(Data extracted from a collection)
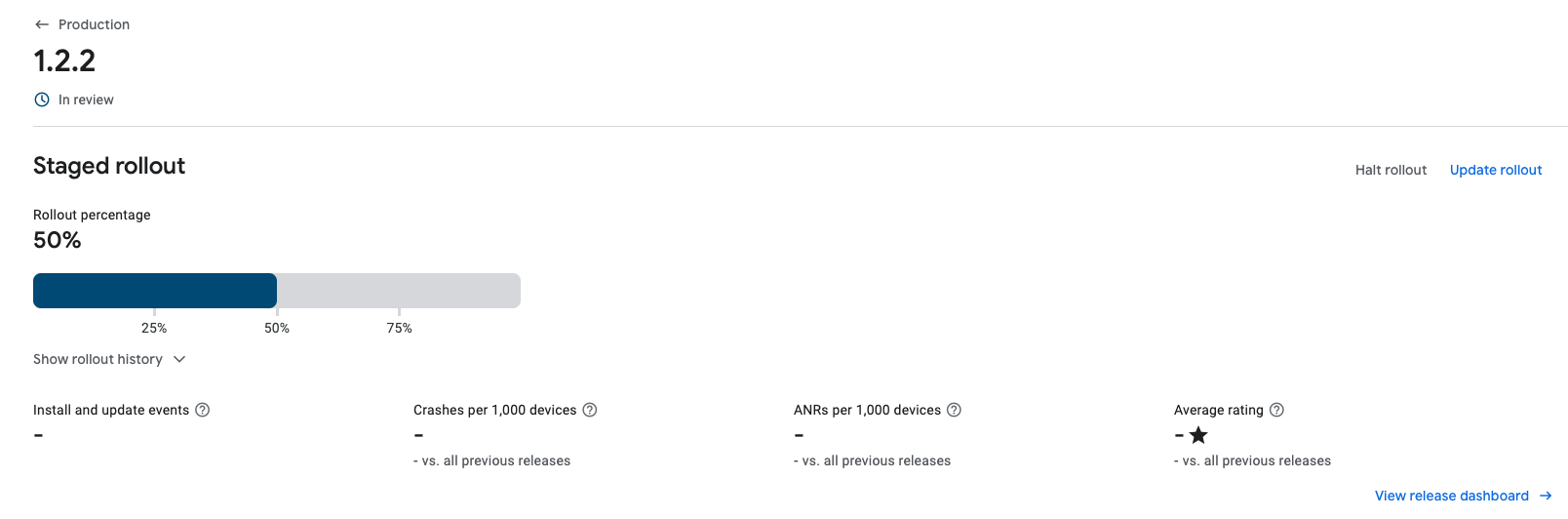Screen dimensions: 1568x519
Task: Click arrow icon after View release dashboard
Action: [x=1546, y=496]
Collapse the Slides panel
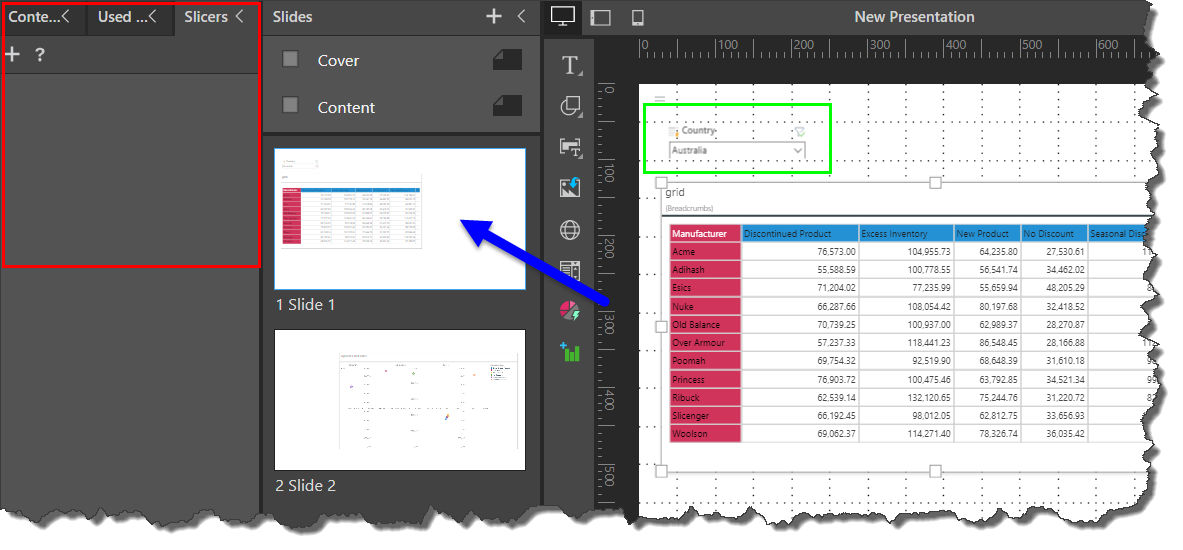 click(521, 16)
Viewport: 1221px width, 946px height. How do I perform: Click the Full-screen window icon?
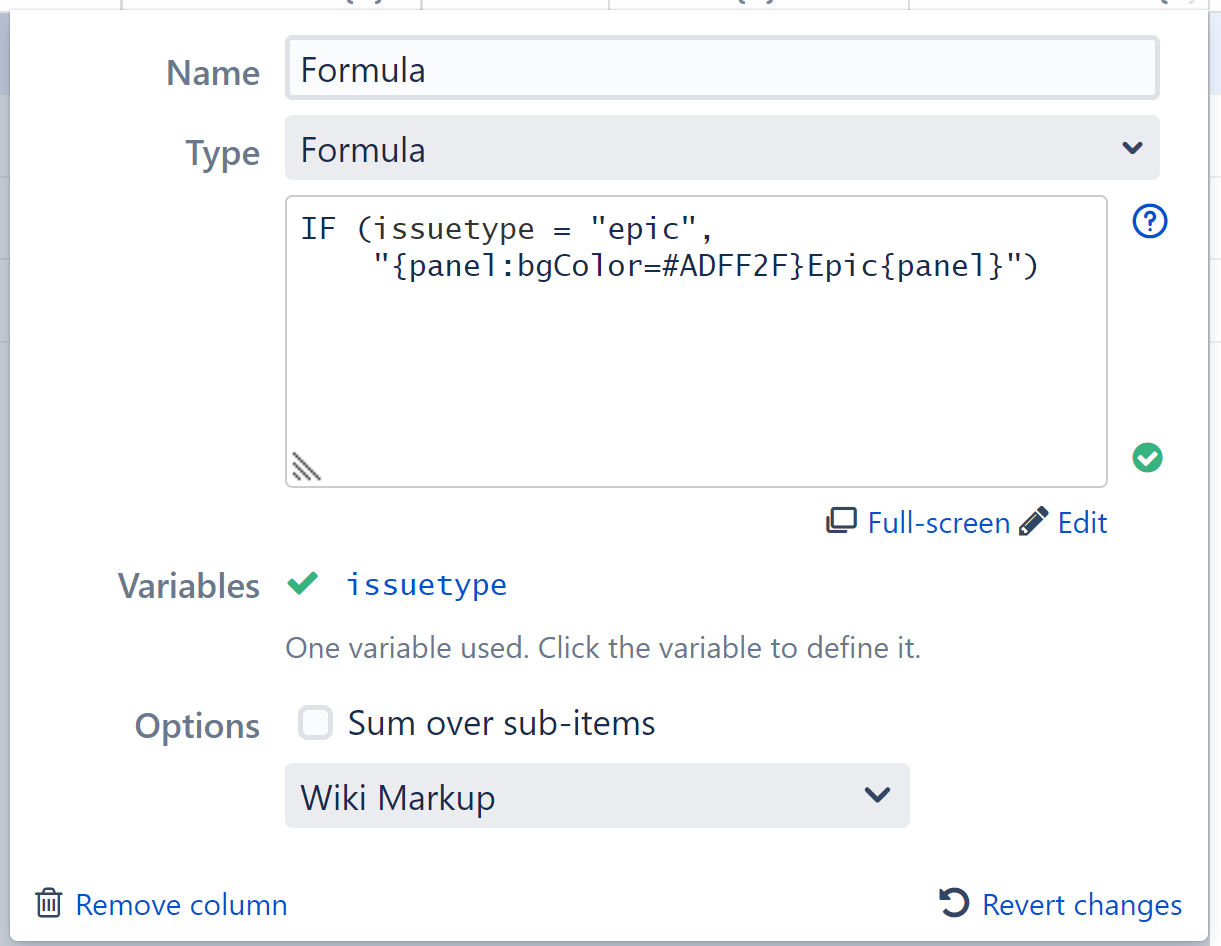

What is being asked: All lines from the one containing "Collapse the Slides panel" through the end of the data are to be written out exactly, with nothing added; skip the pictures.

Answer below:
Collapse the Slides panel
 click(521, 16)
Viewport: 1221px width, 946px height. How do I perform: Click the Full-screen window icon?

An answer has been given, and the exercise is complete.